What is required
Treat the line with "The height and" as the starting point. Write it out and every line after it through the end of the listing below, exactly.

Provided records
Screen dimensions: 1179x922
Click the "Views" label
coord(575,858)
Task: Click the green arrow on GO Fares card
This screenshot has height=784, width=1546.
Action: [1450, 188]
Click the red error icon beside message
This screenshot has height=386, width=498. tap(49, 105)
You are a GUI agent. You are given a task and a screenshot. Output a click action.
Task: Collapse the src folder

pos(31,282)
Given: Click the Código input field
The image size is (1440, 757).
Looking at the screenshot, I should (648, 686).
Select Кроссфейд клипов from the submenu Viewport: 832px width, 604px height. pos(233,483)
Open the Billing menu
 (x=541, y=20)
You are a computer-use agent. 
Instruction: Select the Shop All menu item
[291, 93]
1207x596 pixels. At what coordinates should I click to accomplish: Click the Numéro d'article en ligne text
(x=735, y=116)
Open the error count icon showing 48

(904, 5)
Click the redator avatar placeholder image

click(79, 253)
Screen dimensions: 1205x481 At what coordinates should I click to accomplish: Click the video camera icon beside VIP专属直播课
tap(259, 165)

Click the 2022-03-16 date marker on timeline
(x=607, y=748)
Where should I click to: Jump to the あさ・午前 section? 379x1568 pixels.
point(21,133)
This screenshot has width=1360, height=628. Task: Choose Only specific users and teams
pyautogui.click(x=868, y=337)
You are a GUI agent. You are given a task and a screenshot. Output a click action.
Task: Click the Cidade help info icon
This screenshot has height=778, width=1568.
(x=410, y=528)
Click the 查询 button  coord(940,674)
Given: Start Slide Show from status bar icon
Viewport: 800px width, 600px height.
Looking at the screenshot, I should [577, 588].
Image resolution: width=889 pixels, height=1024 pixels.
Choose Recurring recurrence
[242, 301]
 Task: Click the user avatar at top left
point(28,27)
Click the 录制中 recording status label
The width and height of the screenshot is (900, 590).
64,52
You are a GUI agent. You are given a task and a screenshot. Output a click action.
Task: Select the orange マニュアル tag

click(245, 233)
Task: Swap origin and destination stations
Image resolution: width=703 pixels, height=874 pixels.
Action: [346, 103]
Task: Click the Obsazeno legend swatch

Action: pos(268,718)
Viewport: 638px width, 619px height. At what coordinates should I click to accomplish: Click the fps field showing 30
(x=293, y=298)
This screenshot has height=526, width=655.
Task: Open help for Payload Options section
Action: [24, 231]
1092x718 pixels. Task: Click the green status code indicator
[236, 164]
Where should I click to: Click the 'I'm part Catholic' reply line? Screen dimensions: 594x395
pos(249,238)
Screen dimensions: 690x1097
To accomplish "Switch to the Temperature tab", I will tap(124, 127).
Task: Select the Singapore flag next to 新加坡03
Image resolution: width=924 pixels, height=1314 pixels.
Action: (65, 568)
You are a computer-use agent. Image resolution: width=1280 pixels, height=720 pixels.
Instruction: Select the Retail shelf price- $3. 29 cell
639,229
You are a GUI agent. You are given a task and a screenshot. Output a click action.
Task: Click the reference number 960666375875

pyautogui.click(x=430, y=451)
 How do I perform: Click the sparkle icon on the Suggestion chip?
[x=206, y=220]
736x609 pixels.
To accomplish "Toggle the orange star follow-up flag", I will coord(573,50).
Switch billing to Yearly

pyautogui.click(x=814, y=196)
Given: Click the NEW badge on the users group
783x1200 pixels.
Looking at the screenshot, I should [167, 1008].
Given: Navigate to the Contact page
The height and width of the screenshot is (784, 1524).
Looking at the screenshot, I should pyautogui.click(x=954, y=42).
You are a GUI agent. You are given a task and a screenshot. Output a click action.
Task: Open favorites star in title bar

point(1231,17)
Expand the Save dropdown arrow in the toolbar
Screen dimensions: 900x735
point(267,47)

Output
The height and width of the screenshot is (784, 1524).
Looking at the screenshot, I should pyautogui.click(x=954, y=42).
You are a GUI agent. You are given a task and a screenshot. Output a click action.
Task: Open favorites star in title bar

point(1231,17)
Expand the Save dropdown arrow in the toolbar
Screen dimensions: 900x735
point(267,47)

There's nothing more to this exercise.